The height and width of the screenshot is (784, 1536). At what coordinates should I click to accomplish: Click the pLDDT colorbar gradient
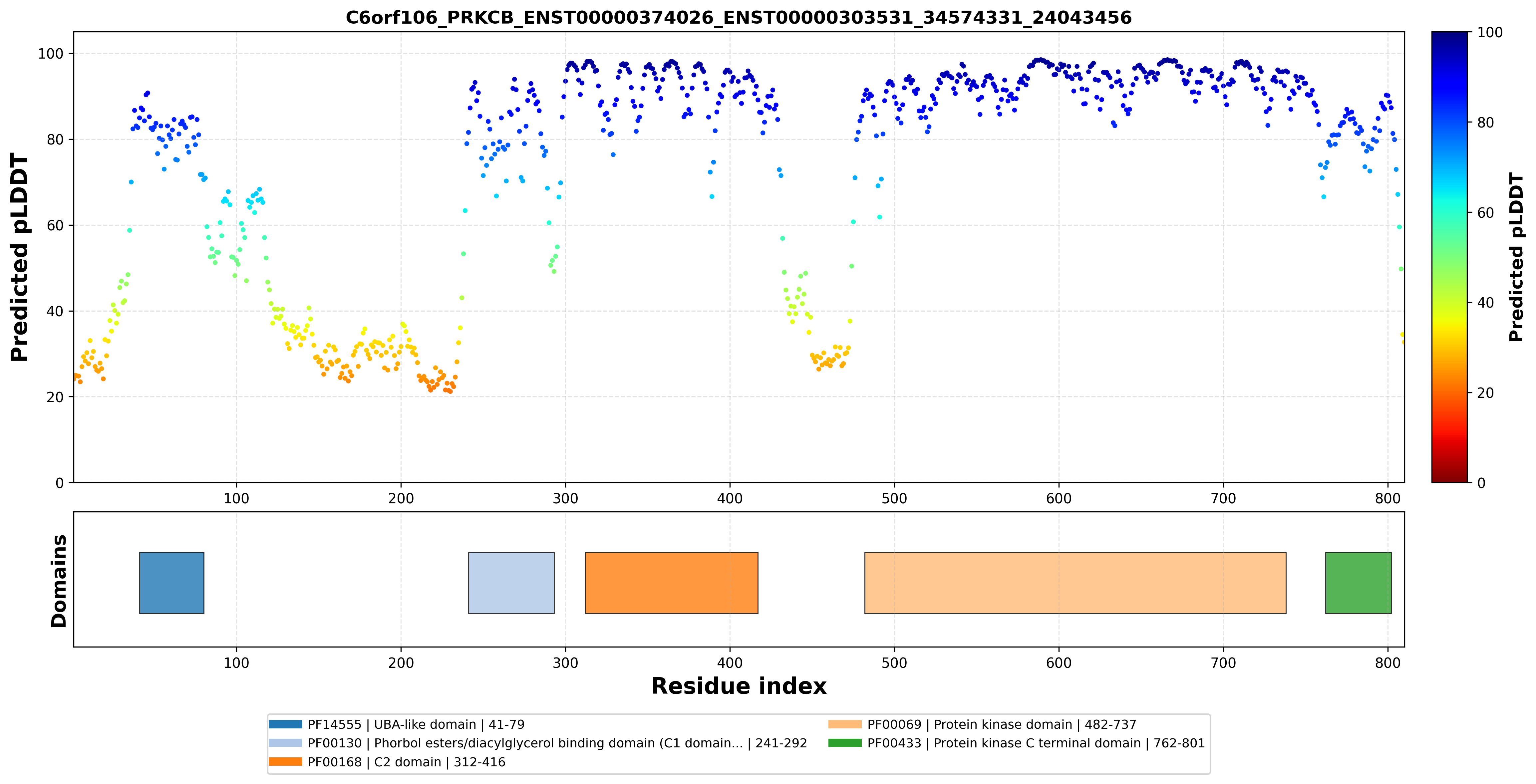(1449, 257)
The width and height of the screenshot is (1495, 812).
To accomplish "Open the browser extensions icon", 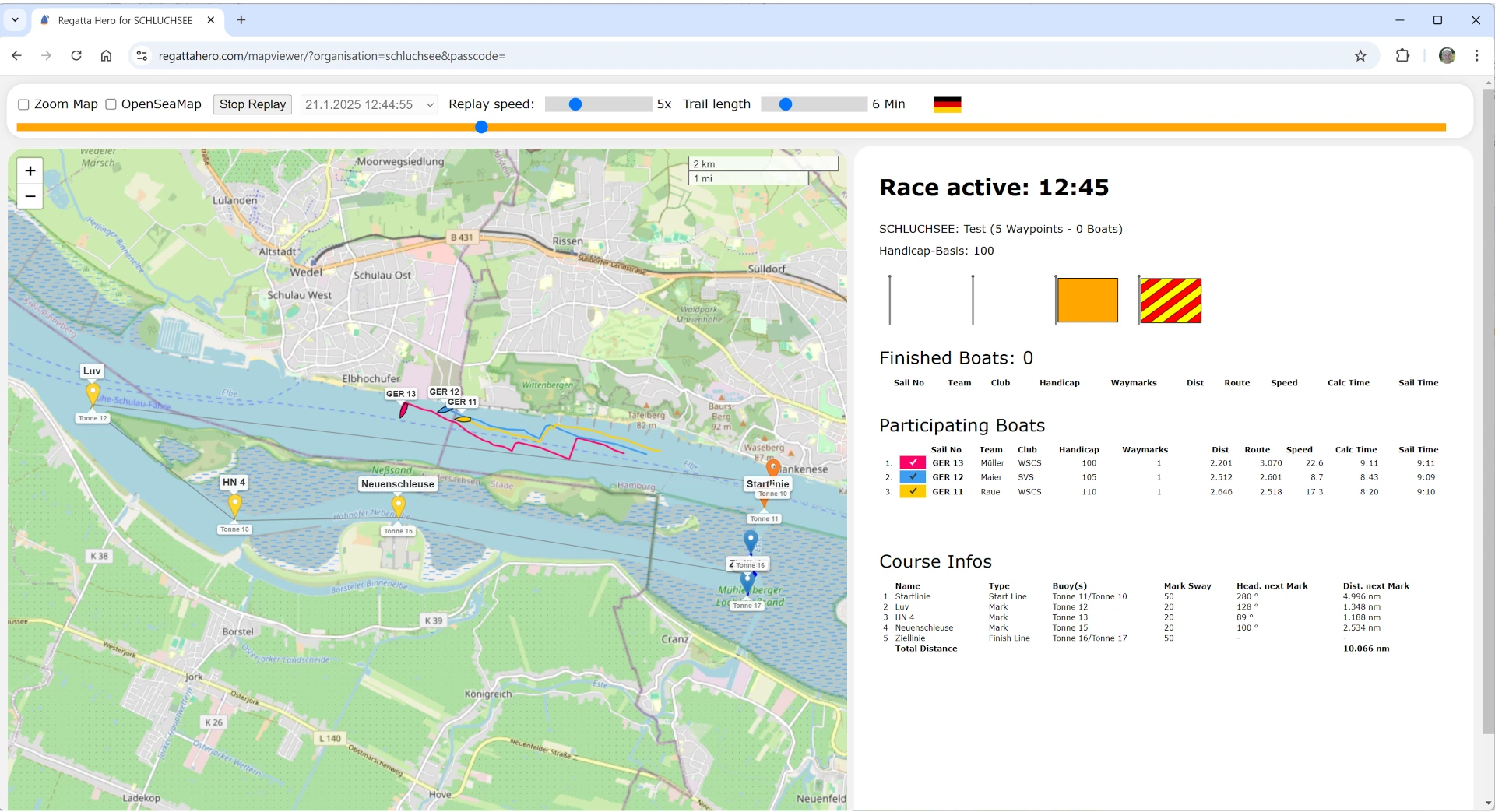I will click(1402, 56).
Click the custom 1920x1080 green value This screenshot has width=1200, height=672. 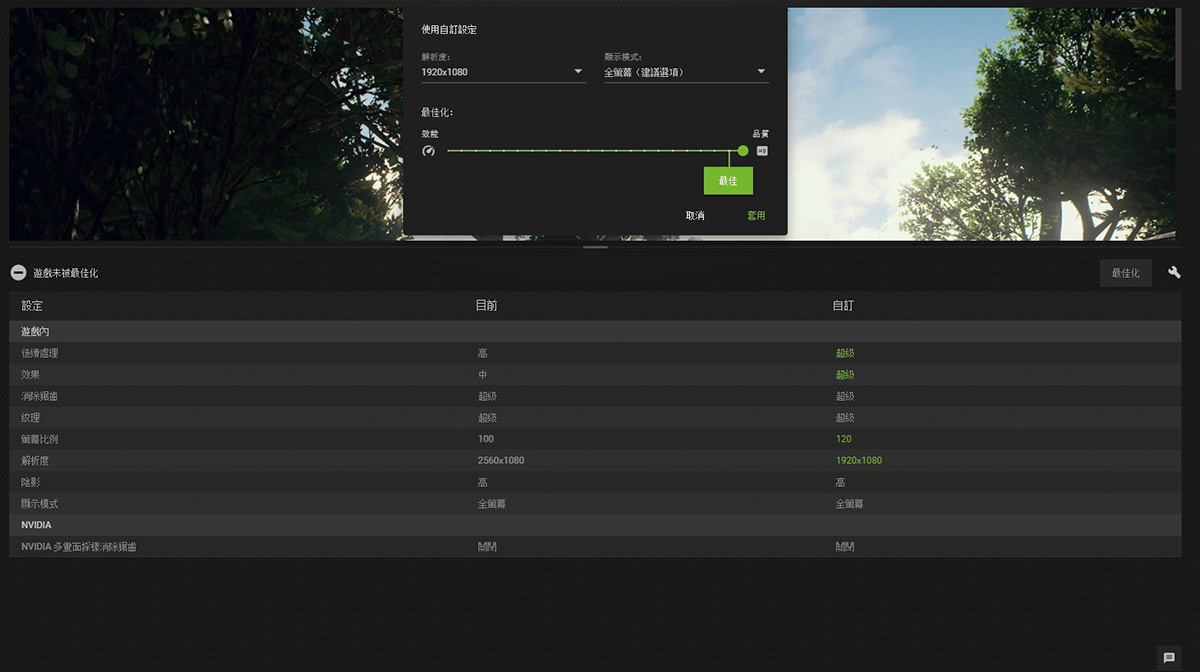[859, 460]
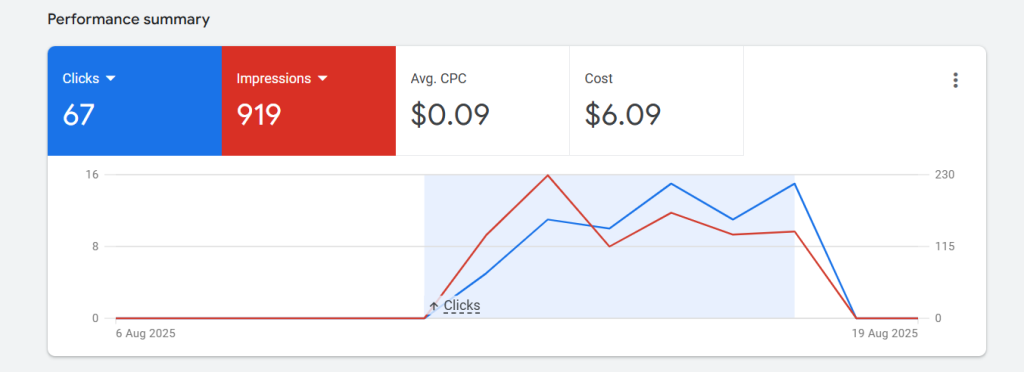Expand the Clicks metric dropdown arrow
The width and height of the screenshot is (1024, 372).
coord(110,78)
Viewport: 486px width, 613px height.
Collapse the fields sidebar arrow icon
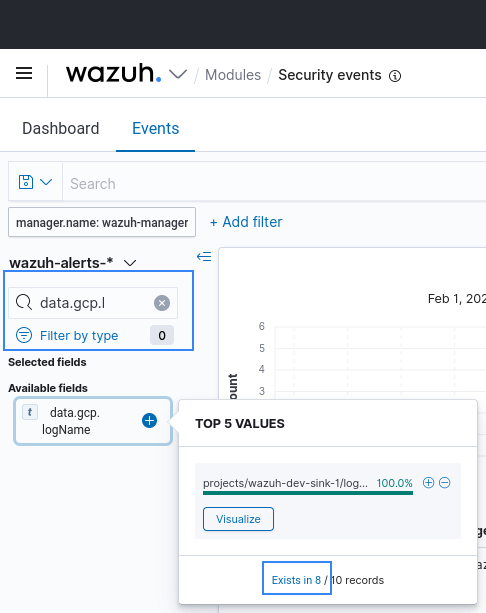point(204,256)
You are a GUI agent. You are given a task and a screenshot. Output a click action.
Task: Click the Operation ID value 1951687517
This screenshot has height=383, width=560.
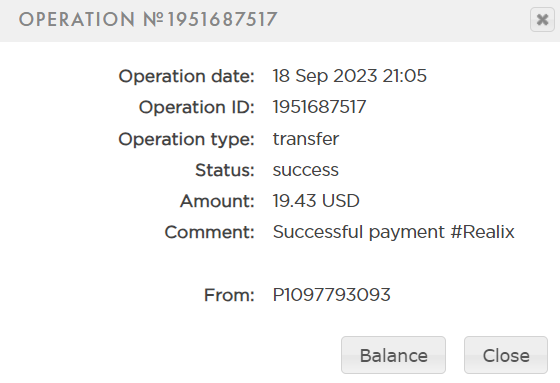click(319, 107)
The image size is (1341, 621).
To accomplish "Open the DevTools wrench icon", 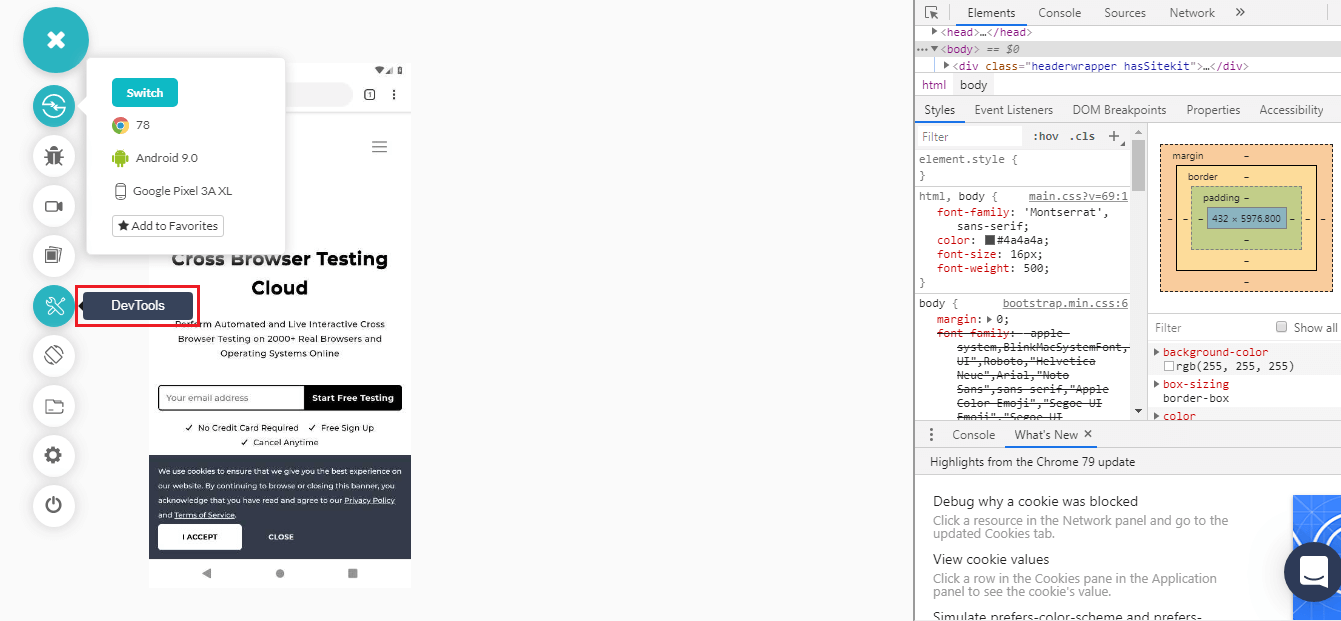I will click(54, 306).
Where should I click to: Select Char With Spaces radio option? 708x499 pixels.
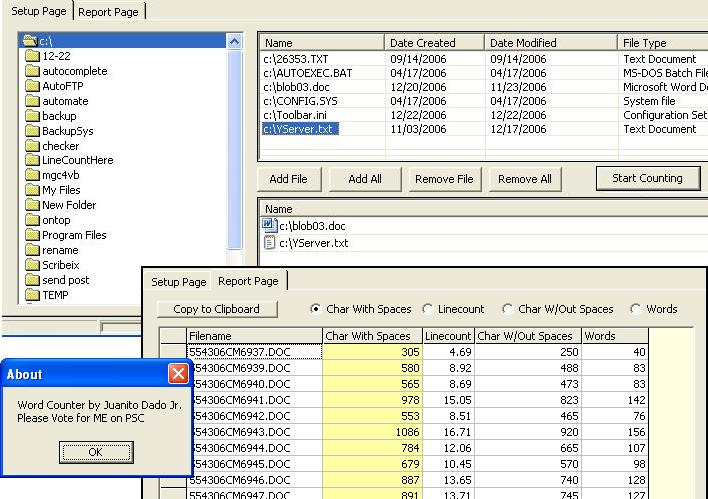coord(317,310)
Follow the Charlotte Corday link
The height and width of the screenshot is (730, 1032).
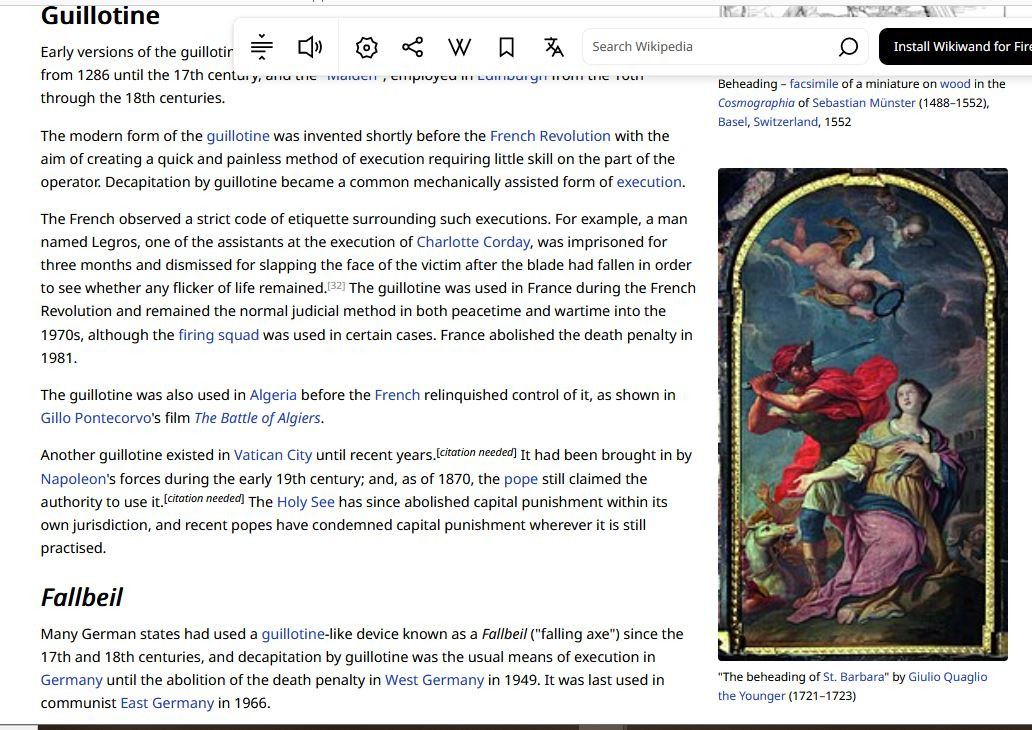coord(473,242)
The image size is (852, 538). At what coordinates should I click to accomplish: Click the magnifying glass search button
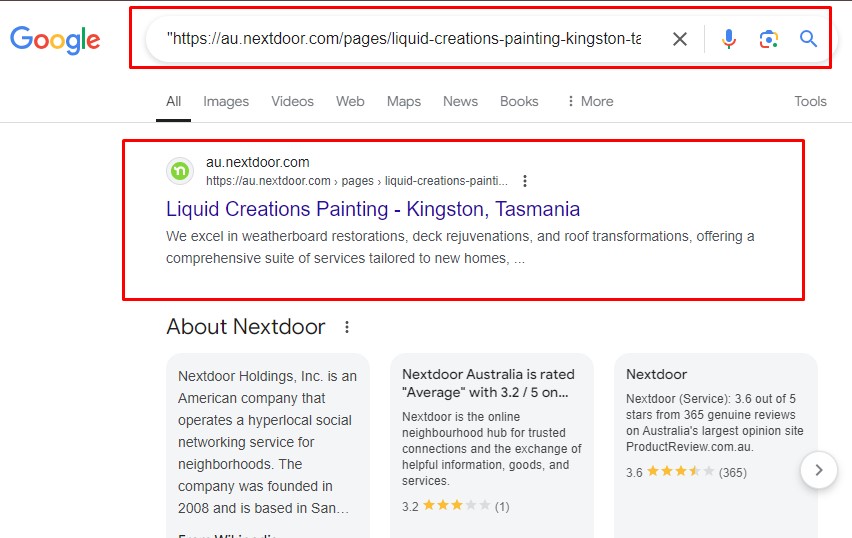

::::

*Work order*. Write out exactly the lines from the one containing "Where should I" to the last line of the records above, both included, and leave out any pictures.

*Solution for this exercise*.
Where should I click to: Select Char With Spaces radio option? 708x499 pixels.
coord(317,310)
Follow the Charlotte Corday link
The height and width of the screenshot is (730, 1032).
coord(473,242)
The image size is (852, 538). At what coordinates should I click to accomplish: Click the magnifying glass search button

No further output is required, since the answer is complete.